- First appearance: "The Seinfeld Chronicles" (1989)
- Last appearance: "The Over-Cheer" (2014)
- Created by: Jerry Seinfeld Larry David
- Based on: Larry David
- Portrayed by: Jason Alexander

In-universe information
- Aliases: Art Vandelay Donald O'Brien Biff Bodysuit Man T-Bone Koko Gammy
- Gender: Male
- Occupation: Representative for Kruger Industrial Smoothing (season 9); Assistant to the Traveling Secretary for the New York Yankees (seasons 6–8); Screenwriter (season 4); Real estate agent at Rick Barr Properties (seasons 1–2);
- Family: Frank Costanza (father); Estelle Costanza (mother); Unnamed brother;
- Significant others: Susan Biddle Ross (fiancée, deceased)
- Relatives: Shelly (cousin) Rhisa (cousin)
- Religion: Catholic (by upbringing) Latvian Orthodox Church

= George Costanza =

Fictional character in the American television sitcom "Seinfeld"

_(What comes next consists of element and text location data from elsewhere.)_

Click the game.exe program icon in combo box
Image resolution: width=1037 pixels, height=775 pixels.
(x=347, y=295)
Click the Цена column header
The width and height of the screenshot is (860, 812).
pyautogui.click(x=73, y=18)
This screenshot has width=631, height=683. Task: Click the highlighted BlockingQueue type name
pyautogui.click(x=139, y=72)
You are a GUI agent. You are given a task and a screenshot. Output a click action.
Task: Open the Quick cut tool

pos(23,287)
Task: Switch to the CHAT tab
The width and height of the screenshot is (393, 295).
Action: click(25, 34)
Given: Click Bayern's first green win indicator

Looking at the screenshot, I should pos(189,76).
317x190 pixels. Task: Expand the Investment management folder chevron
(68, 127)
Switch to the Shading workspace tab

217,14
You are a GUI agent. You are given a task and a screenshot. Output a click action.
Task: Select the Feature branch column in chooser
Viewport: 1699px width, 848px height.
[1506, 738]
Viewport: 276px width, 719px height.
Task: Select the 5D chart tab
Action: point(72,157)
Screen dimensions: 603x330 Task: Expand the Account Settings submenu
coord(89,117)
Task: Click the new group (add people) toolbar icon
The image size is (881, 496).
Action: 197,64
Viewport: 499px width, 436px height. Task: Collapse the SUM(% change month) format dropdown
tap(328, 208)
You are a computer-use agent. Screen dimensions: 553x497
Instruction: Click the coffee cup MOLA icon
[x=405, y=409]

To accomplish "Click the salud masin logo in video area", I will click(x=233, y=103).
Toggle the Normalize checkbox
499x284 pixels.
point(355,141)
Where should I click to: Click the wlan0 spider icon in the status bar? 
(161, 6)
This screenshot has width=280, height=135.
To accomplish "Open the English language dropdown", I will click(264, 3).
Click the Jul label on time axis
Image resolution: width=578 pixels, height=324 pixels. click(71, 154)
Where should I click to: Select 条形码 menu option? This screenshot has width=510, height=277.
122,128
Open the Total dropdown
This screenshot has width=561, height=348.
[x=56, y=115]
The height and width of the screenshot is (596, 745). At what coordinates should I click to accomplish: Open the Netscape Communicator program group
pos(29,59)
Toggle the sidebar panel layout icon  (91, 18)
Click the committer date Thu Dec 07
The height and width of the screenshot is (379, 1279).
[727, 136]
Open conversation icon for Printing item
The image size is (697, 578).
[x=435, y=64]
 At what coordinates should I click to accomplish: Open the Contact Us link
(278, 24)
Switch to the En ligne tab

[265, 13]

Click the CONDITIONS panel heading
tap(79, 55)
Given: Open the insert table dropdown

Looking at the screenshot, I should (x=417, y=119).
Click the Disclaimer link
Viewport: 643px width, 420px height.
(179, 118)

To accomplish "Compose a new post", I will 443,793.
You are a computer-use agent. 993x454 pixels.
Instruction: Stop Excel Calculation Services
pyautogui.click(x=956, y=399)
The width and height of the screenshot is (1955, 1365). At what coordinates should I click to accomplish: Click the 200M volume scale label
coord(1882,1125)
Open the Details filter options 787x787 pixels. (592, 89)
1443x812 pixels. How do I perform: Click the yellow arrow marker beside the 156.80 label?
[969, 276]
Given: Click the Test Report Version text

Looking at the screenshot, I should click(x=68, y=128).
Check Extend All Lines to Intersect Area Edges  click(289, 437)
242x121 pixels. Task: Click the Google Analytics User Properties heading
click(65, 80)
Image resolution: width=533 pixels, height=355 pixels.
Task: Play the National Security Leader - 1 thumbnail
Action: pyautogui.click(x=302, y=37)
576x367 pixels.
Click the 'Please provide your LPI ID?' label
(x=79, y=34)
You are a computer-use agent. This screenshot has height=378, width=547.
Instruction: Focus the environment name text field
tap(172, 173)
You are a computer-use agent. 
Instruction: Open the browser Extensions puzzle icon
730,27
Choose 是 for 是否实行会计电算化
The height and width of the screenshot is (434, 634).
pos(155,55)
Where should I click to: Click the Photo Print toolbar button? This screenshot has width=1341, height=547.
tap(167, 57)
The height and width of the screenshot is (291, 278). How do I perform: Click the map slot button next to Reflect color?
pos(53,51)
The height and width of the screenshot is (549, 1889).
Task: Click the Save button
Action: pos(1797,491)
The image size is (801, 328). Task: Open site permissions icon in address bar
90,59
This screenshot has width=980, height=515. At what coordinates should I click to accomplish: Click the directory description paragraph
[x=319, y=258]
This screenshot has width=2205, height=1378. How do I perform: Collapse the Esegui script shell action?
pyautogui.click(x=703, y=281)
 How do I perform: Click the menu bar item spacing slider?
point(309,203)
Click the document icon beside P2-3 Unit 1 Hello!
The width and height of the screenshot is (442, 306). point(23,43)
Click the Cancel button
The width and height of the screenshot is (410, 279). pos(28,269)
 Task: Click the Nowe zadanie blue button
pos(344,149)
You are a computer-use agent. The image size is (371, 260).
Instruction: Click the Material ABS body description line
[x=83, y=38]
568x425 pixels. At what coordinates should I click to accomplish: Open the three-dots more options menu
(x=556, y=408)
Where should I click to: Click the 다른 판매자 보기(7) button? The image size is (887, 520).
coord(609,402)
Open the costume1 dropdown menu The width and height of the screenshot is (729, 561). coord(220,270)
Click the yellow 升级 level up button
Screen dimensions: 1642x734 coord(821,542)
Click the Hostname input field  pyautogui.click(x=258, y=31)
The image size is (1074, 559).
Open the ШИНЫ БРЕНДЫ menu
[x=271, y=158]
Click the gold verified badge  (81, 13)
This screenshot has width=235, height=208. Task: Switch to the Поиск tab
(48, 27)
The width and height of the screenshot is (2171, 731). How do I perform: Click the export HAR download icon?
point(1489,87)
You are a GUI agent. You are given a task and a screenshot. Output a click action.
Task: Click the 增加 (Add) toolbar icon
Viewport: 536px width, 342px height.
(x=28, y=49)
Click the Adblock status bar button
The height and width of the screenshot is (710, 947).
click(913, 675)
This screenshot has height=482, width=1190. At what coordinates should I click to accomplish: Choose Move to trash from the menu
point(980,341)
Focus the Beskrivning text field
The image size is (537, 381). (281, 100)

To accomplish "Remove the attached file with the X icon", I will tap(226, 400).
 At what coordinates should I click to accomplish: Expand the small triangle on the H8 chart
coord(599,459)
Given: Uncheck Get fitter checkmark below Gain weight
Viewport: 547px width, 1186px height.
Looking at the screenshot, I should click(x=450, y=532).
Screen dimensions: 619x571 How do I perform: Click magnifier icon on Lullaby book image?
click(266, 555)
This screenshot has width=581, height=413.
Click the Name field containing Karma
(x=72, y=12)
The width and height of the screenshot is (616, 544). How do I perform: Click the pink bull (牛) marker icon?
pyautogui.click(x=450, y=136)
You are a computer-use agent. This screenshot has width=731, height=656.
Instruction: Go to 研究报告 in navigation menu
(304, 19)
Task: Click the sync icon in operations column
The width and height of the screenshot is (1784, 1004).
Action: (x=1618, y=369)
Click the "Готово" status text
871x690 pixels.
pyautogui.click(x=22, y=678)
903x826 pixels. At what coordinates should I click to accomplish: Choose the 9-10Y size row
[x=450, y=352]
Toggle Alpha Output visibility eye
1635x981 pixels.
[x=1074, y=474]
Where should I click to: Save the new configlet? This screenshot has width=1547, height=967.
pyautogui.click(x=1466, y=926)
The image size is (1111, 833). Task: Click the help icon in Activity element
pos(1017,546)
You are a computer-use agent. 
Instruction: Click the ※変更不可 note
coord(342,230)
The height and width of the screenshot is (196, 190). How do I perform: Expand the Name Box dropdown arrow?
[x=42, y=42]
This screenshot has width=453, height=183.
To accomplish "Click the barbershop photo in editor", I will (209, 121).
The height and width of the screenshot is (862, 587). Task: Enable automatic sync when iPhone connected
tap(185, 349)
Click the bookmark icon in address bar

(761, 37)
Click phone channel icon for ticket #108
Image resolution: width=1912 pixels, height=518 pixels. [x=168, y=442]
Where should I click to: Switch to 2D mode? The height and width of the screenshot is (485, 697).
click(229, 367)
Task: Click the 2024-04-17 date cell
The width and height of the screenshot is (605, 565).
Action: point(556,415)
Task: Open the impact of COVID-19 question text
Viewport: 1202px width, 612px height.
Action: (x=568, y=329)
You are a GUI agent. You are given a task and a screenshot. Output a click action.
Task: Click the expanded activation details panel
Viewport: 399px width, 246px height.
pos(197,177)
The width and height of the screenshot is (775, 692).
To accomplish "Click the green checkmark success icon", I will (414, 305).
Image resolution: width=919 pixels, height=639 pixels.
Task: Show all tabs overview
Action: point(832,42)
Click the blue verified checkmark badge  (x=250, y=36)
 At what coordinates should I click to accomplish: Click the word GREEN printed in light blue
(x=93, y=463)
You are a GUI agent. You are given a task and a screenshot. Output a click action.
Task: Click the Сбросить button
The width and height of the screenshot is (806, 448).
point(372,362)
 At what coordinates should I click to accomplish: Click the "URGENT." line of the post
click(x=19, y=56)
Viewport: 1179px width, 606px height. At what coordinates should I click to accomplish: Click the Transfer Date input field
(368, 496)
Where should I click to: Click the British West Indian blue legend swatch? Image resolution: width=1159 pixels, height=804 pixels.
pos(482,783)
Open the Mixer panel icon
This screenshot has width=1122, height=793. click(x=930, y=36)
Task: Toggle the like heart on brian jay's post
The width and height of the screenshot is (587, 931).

George Louis Costanza is a fictional character in the American television sitcom Seinfeld (1989–1998), played by Jason Alexander. He is a short, stocky, balding man who struggles with numerous insecurities, often dooming his romantic relationships through his own fear of being dumped. He is also relatively lazy; during periods of unemployment he actively avoids getting a job, and while employed he often finds ingenious ways to conceal idleness from his bosses. He is friends with Jerry Seinfeld, Cosmo Kramer, and Elaine Benes. George and Jerry were junior high school friends (although in "The Betrayal", Season 9, Episode 8, George says the two have been friends since fourth grade) and remained friends afterward. George appears in every episode except "The Pen" (third season).

The character was based on Seinfeld co-creator Larry David but is surnamed after Jerry Seinfeld's real-life New York friend, Michael Costanza. Alexander reprised his role in an episode of Comedians in Cars Getting Coffee, reuniting with Jerry Seinfeld and Wayne Knight (also reprising their roles as Jerry and Newman, respectively).

==Early life and family==
George is a son of Frank and Estelle Costanza. George twice mentions that he has a brother. Lloyd Braun is a childhood nemesis who George feels was the son his parents always wanted. George's best friend Jerry Seinfeld described Frank and Estelle as "psychopaths", and said in "The Chinese Woman" that, if they had divorced when George was young, he "could have been normal".

George's father is Italian American. Although never stated explicitly, is implied that he is Jewish on his mother's side. His mother refuses to ride in a German car, and it is noted that the Costanza household smells like kasha. George also demonstrates casual familiarity with Jewish culture, such as when he explains "shiksappeal" to Elaine and when he exclaims "sweet, fancy Moses!" upon seeing Elaine's dancing. One flashback shows that George had curly hair when he was in high school, resembling a Jewfro.

In "The Junior Mint", George states he grew up in Brooklyn, New York, where he went to a public school. In a previous episode he mentions he went to high school on Long Island. He met Jerry during his youth, and they remained friends from that point on. George and Jerry both attended John F. Kennedy High School, class of 1971. During their high school years, George and Jerry frequently hung out at a pizzeria called Mario's Pizzas, where the former, having the highest score "GLC", would play Frogger (although Frogger debuted in 1981, well after the pair's high school graduation in 1971). George was picked on by his gym teacher Mr. Heyman, who deliberately mispronounced his name as "can't stand ya" and gave him wedgies. He and Jerry then attended Queens College.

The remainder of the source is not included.